Entries for locating words and elements
◆ ◆ ◆ ◆ ◆
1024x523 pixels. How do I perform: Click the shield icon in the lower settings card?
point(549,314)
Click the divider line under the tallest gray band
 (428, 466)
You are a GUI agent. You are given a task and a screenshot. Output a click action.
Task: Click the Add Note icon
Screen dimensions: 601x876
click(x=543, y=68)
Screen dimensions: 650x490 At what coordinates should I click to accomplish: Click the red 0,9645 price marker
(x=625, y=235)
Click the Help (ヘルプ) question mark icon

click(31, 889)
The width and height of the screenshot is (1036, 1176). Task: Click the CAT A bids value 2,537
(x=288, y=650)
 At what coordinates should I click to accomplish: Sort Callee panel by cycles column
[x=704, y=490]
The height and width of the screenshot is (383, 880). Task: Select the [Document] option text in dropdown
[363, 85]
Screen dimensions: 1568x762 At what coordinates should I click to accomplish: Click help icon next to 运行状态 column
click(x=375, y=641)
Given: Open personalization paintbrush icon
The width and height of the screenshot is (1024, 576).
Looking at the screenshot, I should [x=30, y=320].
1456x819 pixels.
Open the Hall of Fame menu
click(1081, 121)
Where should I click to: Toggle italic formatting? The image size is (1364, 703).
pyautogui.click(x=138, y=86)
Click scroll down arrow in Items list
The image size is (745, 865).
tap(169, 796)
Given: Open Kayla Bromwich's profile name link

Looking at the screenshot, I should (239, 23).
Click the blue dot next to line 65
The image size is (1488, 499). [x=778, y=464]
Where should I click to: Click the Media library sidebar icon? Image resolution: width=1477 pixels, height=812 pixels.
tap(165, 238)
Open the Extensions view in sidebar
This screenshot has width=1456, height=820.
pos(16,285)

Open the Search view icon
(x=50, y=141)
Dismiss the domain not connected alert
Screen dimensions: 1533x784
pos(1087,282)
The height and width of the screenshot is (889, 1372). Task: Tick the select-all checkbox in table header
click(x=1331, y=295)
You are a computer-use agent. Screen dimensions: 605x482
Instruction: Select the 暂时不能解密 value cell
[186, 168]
◆ ◆ ◆ ◆ ◆
**Prompt**: Arrange all of the lines above as a numbered list, omitting any blank lines.

**Task solution**:
1. 1024x523 pixels. How do I perform: Click the shield icon in the lower settings card?
2. point(549,314)
3. Click the divider line under the tallest gray band
4.  (428, 466)
5. You are a GUI agent. You are given a task and a screenshot. Output a click action.
6. Task: Click the Add Note icon
7. Screen dimensions: 601x876
8. click(x=543, y=68)
9. Screen dimensions: 650x490 At what coordinates should I click to accomplish: Click the red 0,9645 price marker
10. (x=625, y=235)
11. Click the Help (ヘルプ) question mark icon
12. click(31, 889)
13. The width and height of the screenshot is (1036, 1176). Task: Click the CAT A bids value 2,537
14. (x=288, y=650)
15.  At what coordinates should I click to accomplish: Sort Callee panel by cycles column
16. [x=704, y=490]
17. The height and width of the screenshot is (383, 880). Task: Select the [Document] option text in dropdown
18. [363, 85]
19. Screen dimensions: 1568x762 At what coordinates should I click to accomplish: Click help icon next to 运行状态 column
20. click(x=375, y=641)
21. Given: Open personalization paintbrush icon
22. The width and height of the screenshot is (1024, 576).
23. Looking at the screenshot, I should [x=30, y=320].
24. 1456x819 pixels.
25. Open the Hall of Fame menu
26. click(1081, 121)
27. Where should I click to: Toggle italic formatting? The image size is (1364, 703).
28. pyautogui.click(x=138, y=86)
29. Click scroll down arrow in Items list
30. The image size is (745, 865).
31. tap(169, 796)
32. Given: Open Kayla Bromwich's profile name link
33. Looking at the screenshot, I should (239, 23).
34. Click the blue dot next to line 65
35. The image size is (1488, 499). [x=778, y=464]
36. Where should I click to: Click the Media library sidebar icon? Image resolution: width=1477 pixels, height=812 pixels.
37. tap(165, 238)
38. Open the Extensions view in sidebar
39. This screenshot has width=1456, height=820.
40. pos(16,285)
41. Open the Search view icon
42. (x=50, y=141)
43. Dismiss the domain not connected alert
44. Screen dimensions: 1533x784
45. pos(1087,282)
46. The height and width of the screenshot is (889, 1372). Task: Tick the select-all checkbox in table header
47. click(x=1331, y=295)
48. You are a computer-use agent. Screen dimensions: 605x482
49. Instruction: Select the 暂时不能解密 value cell
50. [186, 168]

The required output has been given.